Попасть бы уже скорее в вакуум без чувств, раздирающих душу в клочья! Покой мне был необходим даже больше, чем завтрак, поэтому разговор получался агрессивным, непонятливость Ильи злила.
– Ты их больше не получишь, – серьезно покачал тот головой. – Кто ж знал, что ты так быстро пристрастишься. Я не собираюсь собственными руками превращать тебя в овощ.
– С какой стати ты за меня решаешь? – закричала я, не справившись с эмоциями. – Это только мое дело, как я буду проживать свое горе!
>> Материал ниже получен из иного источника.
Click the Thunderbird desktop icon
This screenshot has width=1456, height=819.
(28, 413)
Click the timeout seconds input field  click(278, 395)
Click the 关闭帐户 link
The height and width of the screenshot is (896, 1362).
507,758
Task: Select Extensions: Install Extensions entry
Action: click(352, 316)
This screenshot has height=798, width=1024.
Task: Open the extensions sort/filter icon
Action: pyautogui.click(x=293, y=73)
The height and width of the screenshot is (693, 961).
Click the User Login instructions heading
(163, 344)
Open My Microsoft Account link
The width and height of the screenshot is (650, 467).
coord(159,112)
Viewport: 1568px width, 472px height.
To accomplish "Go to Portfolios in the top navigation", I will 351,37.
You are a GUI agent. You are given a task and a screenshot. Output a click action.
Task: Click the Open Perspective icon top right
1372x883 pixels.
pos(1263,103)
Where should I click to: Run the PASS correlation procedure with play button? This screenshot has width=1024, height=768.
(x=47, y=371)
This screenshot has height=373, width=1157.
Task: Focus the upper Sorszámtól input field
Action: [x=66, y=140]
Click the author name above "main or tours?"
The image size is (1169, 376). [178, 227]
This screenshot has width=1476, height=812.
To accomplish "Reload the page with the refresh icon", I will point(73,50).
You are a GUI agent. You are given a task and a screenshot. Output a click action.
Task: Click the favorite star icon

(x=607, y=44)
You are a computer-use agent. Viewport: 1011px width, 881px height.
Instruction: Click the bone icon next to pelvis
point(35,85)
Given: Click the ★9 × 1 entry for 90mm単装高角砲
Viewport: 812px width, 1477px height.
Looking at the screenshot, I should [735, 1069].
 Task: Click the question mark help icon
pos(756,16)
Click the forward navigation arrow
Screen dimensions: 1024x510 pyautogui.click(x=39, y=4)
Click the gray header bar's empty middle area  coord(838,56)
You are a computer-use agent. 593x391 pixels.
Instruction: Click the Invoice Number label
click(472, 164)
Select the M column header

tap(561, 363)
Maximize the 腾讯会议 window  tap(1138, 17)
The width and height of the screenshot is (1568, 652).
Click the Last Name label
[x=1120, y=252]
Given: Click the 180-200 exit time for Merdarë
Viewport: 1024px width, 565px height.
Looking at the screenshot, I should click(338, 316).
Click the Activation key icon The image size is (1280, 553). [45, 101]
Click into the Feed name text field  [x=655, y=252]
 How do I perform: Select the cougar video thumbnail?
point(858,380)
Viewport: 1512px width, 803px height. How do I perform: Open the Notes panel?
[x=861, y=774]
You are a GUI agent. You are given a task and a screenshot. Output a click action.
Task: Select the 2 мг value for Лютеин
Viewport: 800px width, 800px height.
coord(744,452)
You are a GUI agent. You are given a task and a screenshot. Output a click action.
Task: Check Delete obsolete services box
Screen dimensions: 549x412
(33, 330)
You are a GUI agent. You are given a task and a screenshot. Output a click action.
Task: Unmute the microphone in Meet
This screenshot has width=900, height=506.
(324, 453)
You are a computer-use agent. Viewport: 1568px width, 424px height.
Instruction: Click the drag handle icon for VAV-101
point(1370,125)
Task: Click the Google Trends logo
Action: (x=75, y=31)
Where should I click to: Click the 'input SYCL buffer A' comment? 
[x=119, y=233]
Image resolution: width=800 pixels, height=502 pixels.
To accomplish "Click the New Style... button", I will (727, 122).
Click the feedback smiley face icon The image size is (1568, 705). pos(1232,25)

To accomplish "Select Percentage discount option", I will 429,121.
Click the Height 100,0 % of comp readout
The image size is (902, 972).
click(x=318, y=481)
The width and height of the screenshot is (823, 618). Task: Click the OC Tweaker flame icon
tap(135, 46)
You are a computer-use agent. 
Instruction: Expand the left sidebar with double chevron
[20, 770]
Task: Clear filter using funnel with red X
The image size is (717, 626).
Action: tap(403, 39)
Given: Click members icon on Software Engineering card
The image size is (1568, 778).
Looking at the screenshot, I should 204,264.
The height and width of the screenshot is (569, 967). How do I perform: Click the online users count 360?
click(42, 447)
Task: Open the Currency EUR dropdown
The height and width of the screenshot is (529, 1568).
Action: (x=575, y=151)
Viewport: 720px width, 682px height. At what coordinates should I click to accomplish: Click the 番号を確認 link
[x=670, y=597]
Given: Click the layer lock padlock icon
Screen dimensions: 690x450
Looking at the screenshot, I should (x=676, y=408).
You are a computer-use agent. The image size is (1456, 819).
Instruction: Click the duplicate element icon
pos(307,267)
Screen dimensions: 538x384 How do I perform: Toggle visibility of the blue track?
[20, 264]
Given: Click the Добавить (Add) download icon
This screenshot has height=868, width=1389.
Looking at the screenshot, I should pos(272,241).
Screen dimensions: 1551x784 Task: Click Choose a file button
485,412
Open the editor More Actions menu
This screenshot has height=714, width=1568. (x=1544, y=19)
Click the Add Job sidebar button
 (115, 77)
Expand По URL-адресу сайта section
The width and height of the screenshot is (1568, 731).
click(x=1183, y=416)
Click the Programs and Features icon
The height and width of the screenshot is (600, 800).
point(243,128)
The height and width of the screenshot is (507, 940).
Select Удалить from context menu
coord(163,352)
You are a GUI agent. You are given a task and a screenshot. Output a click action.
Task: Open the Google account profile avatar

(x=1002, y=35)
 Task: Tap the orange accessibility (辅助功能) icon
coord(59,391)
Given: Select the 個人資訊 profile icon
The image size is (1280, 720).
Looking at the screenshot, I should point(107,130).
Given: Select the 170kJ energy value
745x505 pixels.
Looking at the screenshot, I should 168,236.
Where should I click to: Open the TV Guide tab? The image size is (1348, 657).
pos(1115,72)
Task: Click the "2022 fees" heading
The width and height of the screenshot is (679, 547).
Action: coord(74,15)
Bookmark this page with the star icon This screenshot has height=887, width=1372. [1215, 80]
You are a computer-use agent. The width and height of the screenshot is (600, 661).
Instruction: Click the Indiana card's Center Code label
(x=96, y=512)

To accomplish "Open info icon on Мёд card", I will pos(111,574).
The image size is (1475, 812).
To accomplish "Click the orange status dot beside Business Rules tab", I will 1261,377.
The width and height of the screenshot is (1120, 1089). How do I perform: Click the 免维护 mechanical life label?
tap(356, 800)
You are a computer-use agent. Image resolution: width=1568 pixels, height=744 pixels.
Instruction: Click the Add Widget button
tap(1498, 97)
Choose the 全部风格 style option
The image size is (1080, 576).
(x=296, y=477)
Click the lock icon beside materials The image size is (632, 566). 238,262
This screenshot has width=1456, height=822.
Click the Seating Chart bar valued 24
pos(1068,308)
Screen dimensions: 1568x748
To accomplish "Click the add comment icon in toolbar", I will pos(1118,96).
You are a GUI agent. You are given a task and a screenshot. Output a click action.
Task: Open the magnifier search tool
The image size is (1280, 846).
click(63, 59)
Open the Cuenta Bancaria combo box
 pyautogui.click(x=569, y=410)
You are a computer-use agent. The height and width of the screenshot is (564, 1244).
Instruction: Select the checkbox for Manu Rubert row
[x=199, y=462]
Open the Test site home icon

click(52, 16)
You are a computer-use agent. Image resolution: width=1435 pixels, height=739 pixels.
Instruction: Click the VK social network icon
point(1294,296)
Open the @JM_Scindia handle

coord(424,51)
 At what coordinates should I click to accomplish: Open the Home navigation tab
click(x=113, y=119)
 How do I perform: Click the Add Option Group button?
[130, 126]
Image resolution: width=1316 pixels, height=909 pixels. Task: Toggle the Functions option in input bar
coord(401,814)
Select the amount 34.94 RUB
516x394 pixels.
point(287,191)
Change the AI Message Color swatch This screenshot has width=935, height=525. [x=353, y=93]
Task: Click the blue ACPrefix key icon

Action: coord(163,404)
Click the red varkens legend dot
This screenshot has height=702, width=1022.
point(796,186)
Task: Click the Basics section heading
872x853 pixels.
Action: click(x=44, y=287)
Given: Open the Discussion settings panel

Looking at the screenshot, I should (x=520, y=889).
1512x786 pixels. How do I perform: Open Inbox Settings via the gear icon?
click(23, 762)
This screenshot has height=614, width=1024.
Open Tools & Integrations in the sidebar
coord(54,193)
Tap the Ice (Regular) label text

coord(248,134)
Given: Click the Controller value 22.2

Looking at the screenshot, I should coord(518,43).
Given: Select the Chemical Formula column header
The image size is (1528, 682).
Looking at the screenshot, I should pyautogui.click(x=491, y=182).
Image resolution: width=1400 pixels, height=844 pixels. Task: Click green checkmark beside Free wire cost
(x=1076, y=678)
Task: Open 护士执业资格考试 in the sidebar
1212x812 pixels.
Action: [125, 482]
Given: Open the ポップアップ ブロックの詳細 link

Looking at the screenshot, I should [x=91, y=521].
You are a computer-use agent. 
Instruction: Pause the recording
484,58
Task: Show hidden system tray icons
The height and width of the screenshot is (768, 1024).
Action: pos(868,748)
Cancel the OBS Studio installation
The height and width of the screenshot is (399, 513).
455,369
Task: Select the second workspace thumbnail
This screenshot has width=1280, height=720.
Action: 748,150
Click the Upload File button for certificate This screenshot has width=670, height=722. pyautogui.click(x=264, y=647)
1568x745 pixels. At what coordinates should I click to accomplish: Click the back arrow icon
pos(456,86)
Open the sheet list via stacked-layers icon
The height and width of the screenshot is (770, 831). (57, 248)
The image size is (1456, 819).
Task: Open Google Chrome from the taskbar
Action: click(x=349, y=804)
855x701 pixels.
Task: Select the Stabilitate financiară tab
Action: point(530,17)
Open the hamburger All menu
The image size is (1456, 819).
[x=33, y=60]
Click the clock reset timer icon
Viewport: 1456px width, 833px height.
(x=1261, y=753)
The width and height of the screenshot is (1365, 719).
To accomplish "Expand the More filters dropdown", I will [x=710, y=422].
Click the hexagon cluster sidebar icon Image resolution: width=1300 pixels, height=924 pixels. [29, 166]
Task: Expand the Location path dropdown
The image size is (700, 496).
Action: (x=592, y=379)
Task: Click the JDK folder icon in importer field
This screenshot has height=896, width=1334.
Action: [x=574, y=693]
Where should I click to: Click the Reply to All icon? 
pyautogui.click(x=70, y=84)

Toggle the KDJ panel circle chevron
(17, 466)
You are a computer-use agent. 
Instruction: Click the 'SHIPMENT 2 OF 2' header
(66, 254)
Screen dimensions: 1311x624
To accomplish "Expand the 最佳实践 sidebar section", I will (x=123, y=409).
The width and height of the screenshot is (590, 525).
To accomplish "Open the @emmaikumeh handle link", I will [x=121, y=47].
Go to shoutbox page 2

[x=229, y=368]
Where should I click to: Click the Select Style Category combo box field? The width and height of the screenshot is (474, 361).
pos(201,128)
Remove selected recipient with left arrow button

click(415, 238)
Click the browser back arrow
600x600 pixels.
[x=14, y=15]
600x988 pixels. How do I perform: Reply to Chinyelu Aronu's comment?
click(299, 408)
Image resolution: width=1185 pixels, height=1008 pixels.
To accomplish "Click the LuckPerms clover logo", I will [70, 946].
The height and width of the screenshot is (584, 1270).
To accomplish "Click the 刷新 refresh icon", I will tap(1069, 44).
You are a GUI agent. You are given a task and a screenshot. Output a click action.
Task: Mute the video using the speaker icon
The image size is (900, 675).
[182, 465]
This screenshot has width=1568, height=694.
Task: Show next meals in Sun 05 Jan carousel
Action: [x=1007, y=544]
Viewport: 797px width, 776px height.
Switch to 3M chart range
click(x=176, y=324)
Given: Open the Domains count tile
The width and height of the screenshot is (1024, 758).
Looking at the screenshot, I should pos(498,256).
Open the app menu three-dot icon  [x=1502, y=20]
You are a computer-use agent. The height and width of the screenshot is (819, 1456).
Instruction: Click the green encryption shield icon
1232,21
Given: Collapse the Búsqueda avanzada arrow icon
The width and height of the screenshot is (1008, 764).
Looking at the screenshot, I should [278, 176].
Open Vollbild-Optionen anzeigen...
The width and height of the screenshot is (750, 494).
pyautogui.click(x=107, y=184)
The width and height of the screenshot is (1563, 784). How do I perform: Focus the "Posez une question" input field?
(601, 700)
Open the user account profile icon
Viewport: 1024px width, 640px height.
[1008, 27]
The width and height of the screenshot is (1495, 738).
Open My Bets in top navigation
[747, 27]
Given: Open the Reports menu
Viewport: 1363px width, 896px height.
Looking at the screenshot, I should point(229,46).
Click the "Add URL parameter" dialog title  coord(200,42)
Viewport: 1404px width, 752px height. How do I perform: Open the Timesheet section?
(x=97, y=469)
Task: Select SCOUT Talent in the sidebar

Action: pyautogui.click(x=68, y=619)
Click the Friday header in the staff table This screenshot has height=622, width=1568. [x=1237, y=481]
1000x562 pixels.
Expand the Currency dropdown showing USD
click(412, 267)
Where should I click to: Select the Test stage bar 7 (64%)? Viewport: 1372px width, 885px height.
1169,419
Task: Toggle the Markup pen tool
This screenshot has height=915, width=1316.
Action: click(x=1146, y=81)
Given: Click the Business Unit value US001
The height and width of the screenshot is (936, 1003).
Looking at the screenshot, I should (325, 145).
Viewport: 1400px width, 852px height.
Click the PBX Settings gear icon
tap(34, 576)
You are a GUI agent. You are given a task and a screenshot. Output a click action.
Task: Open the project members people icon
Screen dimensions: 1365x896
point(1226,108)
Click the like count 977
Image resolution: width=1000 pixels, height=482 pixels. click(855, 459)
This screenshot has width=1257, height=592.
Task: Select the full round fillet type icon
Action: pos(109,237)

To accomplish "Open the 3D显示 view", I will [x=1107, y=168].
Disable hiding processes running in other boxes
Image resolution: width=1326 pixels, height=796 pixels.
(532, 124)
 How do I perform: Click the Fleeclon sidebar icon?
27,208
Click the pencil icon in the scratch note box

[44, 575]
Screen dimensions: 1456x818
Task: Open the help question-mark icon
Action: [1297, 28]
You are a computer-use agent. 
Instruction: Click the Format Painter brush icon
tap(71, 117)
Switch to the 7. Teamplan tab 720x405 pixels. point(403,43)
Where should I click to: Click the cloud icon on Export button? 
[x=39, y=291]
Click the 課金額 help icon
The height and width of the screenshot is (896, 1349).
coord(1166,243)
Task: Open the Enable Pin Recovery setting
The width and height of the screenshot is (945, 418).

– Вот именно – проживать! – тоже повысил голос мужчина, после уже спокойно продолжил: – Проживать, а не избавляться от собственных чувств. Не надо заглушать их таблетками, – он подошел ближе, схватил меня за плечи и легонько встряхнул. – Поплачь, выговорись, хочешь, разбей что-нибудь, только не подсаживайся на таблетки, – Илья прижал меня к себе и прошептал рядом с ухом: – Это не выход.
Мою плотину в очередной раз прорвало, кажется, бобры, что ее строили, серьезно схалтурили. Смешалось все: разочарование от того, что таблеток не будет, горе по вновь обретенному и потерянному уже навсегда жениху, растерянность от нового и пока не понятного места в жизни… Я вновь разрыдалась. Илья позволял лить слезы на светло-бежевую летнюю рубашку, прижимая меня к себе, и в успокаивающем ритме похлопывал по спине. Я мелко тряслась в его крепких руках, будто само горе било меня разрядами тока в самое сердце. Кажется, рубашка Краснова пришла в негодность после того, как я измяла дорогую ткань кулаками и просолила слезами. Он ничего не сказал.
Не знаю, сколько времени мне понадобилось, но Илья не торопил. После истерики мне стало немного легче. Боль и горе никуда не ушли, но я приняла их, позволив им быть, и отказалась от потребности замаскировать или проигнорировать, а с любой частью себя можно научиться жить, главное – от нее не отрекаться.
– Завтракала? – Илья отодвинул меня от своей подмышки, где я уже успела пригреться и затихнуть. Я отрицательно покачала головой и шмыгнула носом. – Так я и думал. Поехали, по пути куда-нибудь заскочим.
Я в очередной раз умылась ледяной водой, кажется, мои глаза стали еще меньше, к ним добавились пятнистые отекшие щеки и припухший нос. Похожее лицо я видела только один раз в жизни, когда друга детства укусила пчела. Только тогда это казалось смешным, сейчас же – сердце сжималось, когда я вспоминала о причине такого своего внешнего вида.
Илья снял рубашку и попытался просушить ее феном. Не помогло: неровные пятна с побелевшей окантовкой от слез явственно проступали на тонкой ткани. Пришлось предложить ему одну из Мишиных футболок. Куда теперь девать его одежду? Футболка хоть и оказалась напарнику слегка великоватой и в целом смотрелась на чужом мужчине непривычно, вполне подошла.
36
До деревни, где последние месяцы жил Миша, мы добрались только к полудню. Находилась она сильно в стороне от любой приличной трассы, и чтобы попасть туда, нам пришлось пару часов с черепашьей скоростью плестись по разбитой, неасфальтированной дороге, про которую лет сто тому назад забыл грейдер. Деревянные домишки по обе стороны с обязательными лавками под окном, огородами и все. Ни магазина, ни детской площадки, только новенький, темно-синий почтовый ящик висел возле остановки, как свидетельство дошедшего до этих мест прогресса. Где тут искать Тамару – загадка. Впрочем, для Краснова нашлась загадка поинтересней: где припарковать «БМВ»?